======== Excerpted data

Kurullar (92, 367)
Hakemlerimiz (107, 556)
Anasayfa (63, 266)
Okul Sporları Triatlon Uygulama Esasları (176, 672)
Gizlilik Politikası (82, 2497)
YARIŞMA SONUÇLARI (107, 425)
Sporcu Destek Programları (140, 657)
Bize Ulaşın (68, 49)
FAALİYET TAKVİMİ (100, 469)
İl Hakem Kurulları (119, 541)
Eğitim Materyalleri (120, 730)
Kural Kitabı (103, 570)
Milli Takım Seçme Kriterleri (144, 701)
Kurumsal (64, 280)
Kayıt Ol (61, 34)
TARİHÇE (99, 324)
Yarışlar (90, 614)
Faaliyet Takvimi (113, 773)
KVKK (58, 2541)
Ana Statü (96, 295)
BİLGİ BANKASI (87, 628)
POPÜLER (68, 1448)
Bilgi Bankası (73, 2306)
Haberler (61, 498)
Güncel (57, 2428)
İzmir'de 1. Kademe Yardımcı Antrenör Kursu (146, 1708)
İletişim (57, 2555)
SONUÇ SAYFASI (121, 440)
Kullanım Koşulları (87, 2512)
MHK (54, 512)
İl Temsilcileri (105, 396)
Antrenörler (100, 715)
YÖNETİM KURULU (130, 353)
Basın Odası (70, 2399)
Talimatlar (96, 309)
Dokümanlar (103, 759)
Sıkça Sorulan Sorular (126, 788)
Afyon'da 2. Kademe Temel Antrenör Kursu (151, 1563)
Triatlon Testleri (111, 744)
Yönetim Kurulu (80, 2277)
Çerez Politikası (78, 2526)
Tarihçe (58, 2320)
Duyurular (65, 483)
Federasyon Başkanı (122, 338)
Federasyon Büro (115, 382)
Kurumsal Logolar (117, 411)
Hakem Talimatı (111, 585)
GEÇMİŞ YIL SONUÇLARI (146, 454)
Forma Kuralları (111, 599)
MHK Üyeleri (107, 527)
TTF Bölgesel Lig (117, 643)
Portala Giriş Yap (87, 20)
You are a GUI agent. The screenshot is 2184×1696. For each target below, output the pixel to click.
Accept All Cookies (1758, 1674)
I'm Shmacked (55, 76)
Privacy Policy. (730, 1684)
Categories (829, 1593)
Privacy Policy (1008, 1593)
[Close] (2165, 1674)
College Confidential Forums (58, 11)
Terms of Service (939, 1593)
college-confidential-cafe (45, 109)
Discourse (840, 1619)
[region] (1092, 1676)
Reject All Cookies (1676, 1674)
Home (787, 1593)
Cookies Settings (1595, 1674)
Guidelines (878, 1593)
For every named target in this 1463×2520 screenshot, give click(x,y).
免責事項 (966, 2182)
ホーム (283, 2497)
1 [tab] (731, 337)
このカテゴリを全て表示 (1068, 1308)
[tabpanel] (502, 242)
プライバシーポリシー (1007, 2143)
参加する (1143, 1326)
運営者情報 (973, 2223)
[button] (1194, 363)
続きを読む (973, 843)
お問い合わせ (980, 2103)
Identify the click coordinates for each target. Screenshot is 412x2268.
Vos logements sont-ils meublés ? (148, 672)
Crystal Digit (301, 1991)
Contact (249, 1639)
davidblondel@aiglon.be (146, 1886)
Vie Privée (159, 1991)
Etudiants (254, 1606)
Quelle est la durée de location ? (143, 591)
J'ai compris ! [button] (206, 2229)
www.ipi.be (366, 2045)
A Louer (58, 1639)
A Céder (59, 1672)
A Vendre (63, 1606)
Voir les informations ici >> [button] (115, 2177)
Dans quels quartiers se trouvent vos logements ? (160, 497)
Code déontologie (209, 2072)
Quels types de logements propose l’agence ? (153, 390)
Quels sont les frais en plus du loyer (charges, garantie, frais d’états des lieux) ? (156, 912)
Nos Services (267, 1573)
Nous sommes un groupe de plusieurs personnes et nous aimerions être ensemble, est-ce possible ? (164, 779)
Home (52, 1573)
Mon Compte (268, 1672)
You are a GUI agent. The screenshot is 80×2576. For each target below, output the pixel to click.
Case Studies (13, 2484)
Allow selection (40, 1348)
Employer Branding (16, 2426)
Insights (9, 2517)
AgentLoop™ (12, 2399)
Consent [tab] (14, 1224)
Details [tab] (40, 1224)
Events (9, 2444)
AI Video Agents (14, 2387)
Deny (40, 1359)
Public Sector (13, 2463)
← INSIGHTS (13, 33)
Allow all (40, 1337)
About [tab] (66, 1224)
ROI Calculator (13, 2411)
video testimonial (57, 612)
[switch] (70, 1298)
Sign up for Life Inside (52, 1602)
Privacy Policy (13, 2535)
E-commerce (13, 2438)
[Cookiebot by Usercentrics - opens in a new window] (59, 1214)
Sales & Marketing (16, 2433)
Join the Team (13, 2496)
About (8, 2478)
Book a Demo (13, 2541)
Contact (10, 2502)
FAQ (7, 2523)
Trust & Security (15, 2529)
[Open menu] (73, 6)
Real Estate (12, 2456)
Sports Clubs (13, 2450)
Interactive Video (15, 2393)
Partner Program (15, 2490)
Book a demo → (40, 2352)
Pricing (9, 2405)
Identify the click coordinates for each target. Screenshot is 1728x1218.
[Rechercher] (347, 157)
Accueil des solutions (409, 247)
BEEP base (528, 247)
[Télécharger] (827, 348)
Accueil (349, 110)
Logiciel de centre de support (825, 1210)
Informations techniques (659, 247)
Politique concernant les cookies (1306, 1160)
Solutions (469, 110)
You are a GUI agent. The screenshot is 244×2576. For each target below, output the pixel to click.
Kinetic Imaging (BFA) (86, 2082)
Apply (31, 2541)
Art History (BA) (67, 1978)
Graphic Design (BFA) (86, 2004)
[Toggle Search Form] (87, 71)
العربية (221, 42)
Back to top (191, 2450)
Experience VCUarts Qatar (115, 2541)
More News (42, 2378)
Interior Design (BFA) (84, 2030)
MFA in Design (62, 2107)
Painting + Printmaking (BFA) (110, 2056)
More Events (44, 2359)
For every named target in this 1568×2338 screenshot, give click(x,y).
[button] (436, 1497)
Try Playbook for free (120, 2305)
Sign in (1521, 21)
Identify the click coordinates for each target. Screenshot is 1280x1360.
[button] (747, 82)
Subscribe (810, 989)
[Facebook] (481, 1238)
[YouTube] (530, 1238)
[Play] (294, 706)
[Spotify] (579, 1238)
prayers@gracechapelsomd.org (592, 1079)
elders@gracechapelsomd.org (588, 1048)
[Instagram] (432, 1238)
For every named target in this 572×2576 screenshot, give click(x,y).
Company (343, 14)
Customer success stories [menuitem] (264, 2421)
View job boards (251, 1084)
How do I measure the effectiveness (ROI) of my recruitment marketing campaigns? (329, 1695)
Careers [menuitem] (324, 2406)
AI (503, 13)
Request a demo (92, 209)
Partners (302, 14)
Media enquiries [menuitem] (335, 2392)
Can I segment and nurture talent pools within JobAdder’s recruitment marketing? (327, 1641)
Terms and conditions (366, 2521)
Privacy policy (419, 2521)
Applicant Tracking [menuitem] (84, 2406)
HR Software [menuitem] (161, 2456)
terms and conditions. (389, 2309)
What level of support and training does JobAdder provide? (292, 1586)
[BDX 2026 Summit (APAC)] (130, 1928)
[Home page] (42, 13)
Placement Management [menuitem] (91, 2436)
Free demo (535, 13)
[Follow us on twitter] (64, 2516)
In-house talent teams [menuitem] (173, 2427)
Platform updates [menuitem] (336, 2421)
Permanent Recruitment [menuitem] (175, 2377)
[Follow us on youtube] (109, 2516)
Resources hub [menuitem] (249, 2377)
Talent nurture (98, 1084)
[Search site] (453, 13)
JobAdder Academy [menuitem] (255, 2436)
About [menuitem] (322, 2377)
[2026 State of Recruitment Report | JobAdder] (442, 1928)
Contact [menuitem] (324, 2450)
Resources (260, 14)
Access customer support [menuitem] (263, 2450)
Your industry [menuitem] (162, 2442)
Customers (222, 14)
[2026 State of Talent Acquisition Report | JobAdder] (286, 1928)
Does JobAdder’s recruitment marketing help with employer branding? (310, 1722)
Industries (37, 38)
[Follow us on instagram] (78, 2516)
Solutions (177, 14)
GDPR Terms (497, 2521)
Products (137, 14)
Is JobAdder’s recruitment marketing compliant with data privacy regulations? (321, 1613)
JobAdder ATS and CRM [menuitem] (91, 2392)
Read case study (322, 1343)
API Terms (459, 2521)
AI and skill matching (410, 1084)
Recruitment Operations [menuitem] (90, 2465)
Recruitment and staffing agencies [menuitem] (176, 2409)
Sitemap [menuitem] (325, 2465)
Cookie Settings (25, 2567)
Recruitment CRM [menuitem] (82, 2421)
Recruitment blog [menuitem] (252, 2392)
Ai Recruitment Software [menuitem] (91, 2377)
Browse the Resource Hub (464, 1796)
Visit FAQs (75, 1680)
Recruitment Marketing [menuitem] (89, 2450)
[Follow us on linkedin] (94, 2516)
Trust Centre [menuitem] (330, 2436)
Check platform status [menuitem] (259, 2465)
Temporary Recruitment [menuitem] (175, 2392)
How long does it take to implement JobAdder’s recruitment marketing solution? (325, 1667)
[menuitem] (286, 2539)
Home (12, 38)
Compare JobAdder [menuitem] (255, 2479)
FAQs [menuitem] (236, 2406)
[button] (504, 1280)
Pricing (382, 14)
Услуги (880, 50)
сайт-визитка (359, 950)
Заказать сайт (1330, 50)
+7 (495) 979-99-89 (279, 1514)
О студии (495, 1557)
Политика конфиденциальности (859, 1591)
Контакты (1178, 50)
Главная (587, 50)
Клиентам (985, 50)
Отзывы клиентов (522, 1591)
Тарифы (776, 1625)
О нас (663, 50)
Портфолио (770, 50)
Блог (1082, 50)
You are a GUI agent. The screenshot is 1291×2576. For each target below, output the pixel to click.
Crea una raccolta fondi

================

# [Exercise directions]
Search the material above for the word "named", then copy out each line that has it.

# [Exercise response]
For every named target in this 1463×2520 screenshot, give click(x,y).
For every named target in this 1568×2338 screenshot, give click(x,y).
For every named target in this 572×2576 screenshot, give click(x,y).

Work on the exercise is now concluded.